#### Instructions for the task:
Please copy out the entries exactly, skipping any pictures.

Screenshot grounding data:
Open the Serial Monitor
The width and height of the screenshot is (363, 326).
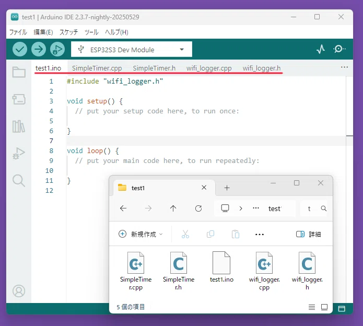(x=339, y=49)
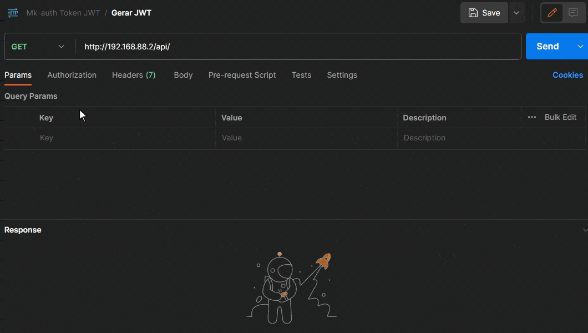
Task: Open the Headers (7) tab
Action: [134, 75]
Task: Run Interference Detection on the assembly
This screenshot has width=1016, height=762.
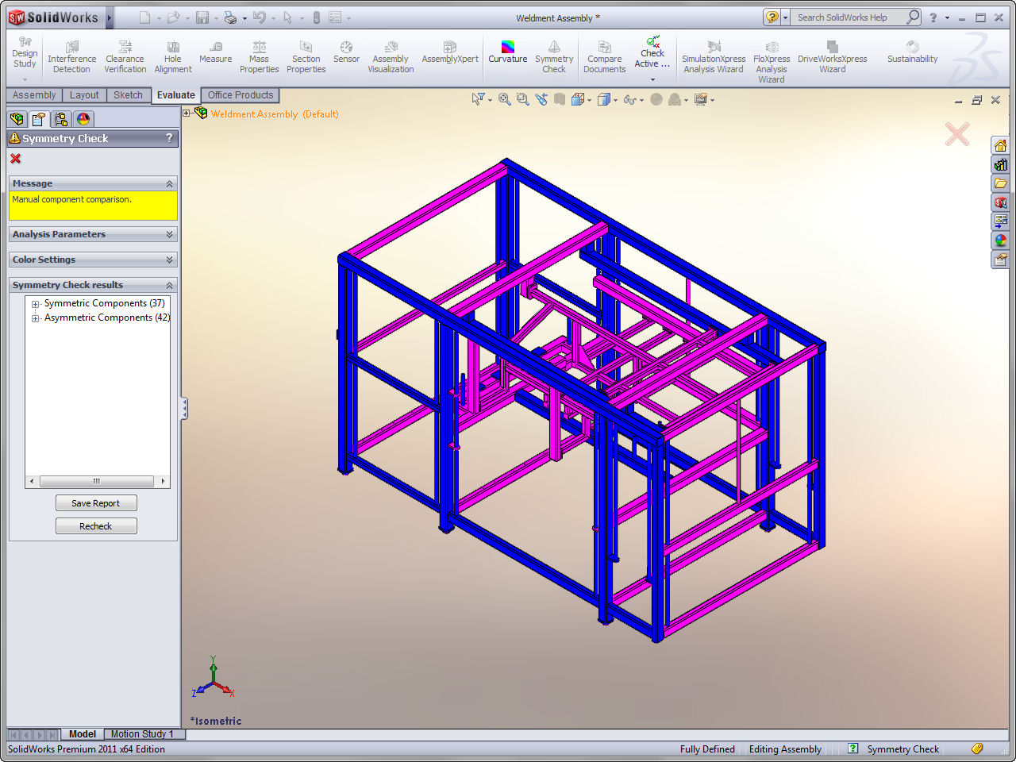Action: [71, 56]
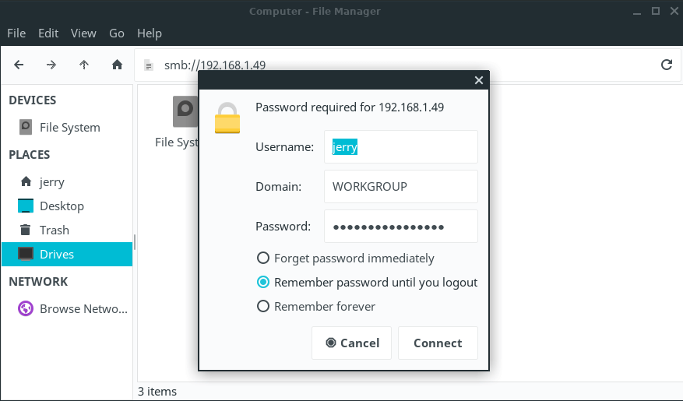The height and width of the screenshot is (401, 683).
Task: Go up to parent folder arrow
Action: [84, 65]
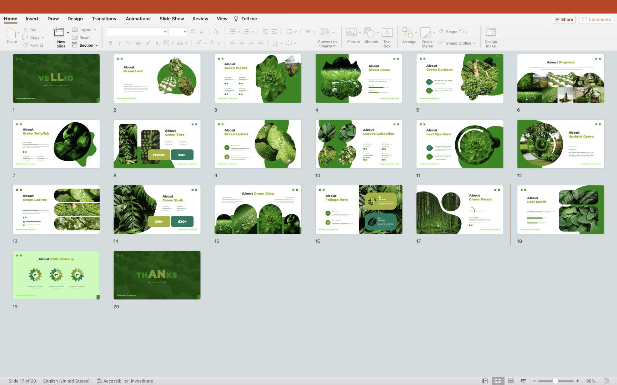Open the Animations tab
The height and width of the screenshot is (385, 617).
pos(138,19)
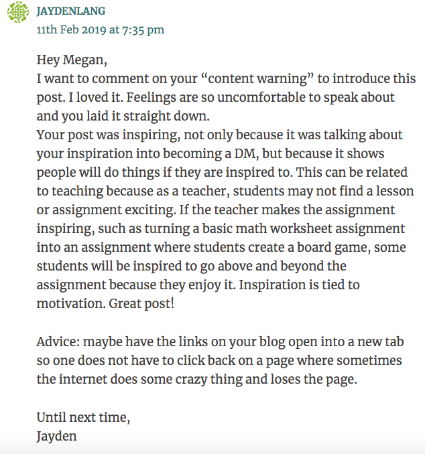Click the word 'Advice:' in the comment
Viewport: 425px width, 454px height.
tap(58, 342)
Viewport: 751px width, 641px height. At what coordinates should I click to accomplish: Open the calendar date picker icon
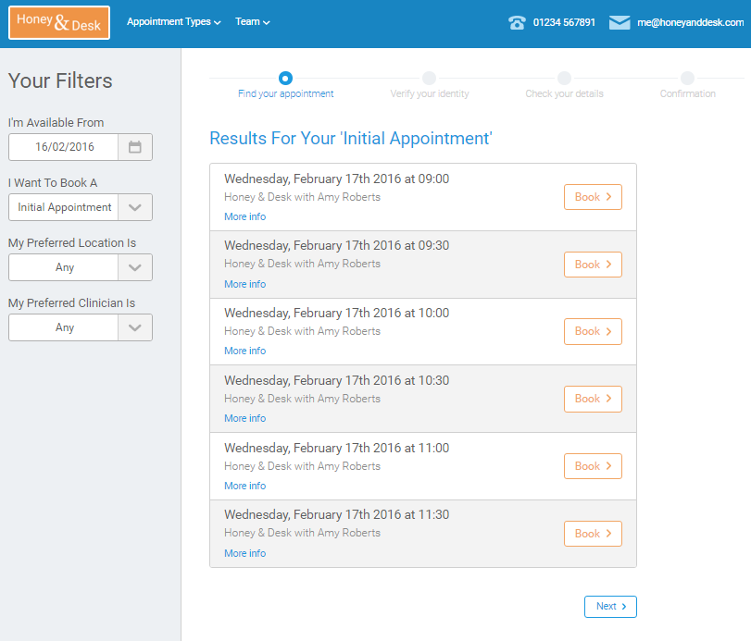pos(135,147)
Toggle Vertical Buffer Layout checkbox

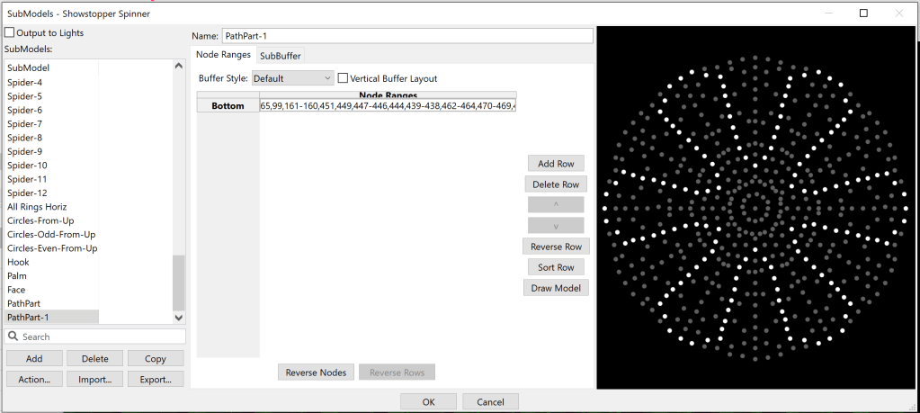[343, 78]
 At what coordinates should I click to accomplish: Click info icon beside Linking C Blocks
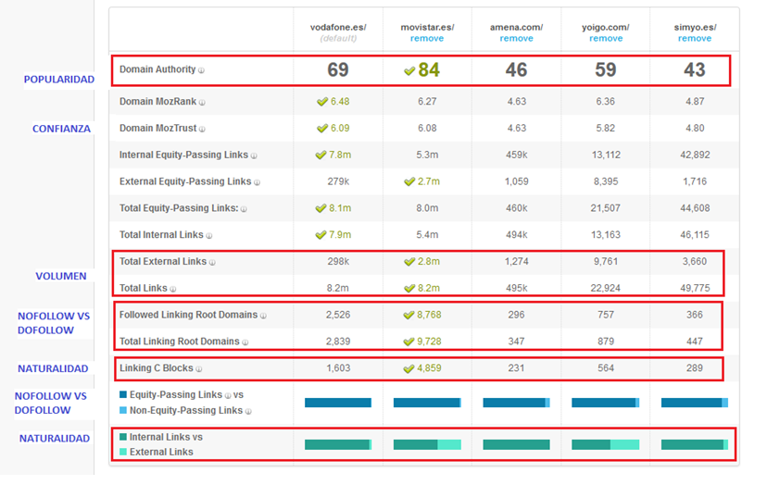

#### Solution below:
Open the Serial Monitor
The width and height of the screenshot is (363, 326).
(x=339, y=49)
Task: Open the Headers (7) tab
Action: [134, 75]
Task: Run Interference Detection on the assembly
This screenshot has width=1016, height=762.
Action: [71, 56]
The height and width of the screenshot is (401, 683).
Task: Go up to parent folder arrow
Action: [84, 65]
Open the Animations tab
The height and width of the screenshot is (385, 617).
pos(138,19)
Click the word 'Advice:' in the comment
Viewport: 425px width, 454px height.
tap(58, 342)
Viewport: 751px width, 641px height. At what coordinates should I click to accomplish: Open the calendar date picker icon
pos(135,147)
Toggle Vertical Buffer Layout checkbox

[343, 78]
 At what coordinates should I click to accomplish: Click info icon beside Linking C Blocks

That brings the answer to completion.